I’ve been reading Four Thousand Weeks and was interested in learning that, before the Industrial Revolution, working all the time was looked down up, and life was the pursuit of leisure. And leisure was an activity without purpose; it wasn’t a side hustle or a money maker.
We have turned our engagement with our own time into a transaction. I don’t think it’s healthy.
I’ve been running my own business for 11 or 12 years now. I don’t agree necessarily with a sabbatical every 7 weeks or whatever; one must do what is right for them. But I also don’t agree it is necessary to spend the majority of my day working in some fashion. That seems the opposite of living.
I think, if one were to take a Sabbatical, to turn it to a “personal growth” opportunity would also be missing the point of leisure, at least in the original Latin sense of the word, where it means “no work.” It’d be better to treat your Sabbatical as a Sabbath, I think. They share the same root, after all.

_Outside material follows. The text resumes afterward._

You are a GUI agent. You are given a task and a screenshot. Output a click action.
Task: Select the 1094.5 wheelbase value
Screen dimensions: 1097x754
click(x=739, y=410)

I always find threads like this interesting, because our western culture is so obsessed with being productive all the time that I think we’re all miserable.
Four Thousand Weeks has a joke that I liked in it. It goes something like this: a New York City businessman meets a fisherman somewhere in Asia. The businessman asks the fisherman about his day. The fisherman says he fishes for a few hours a day, then drinks wine and relaxes in the sun with his friends. Appalled by this schedule, the businessman explains to the fisherman that he should really work much more. If only he worked full 8-12 hour days, he’d make enough money to buy more boats and hire people to fish in the boats for him. Then, after making his millions, he could one day retire.
“What would I do then?” asked the fisherman.
The businessman thinks for a moment, and then says “drink wine and relax in the sun with your friends.”
I don’t know if I’m actually contributing here, but life is short and we all must live it accordingly to our own best desires.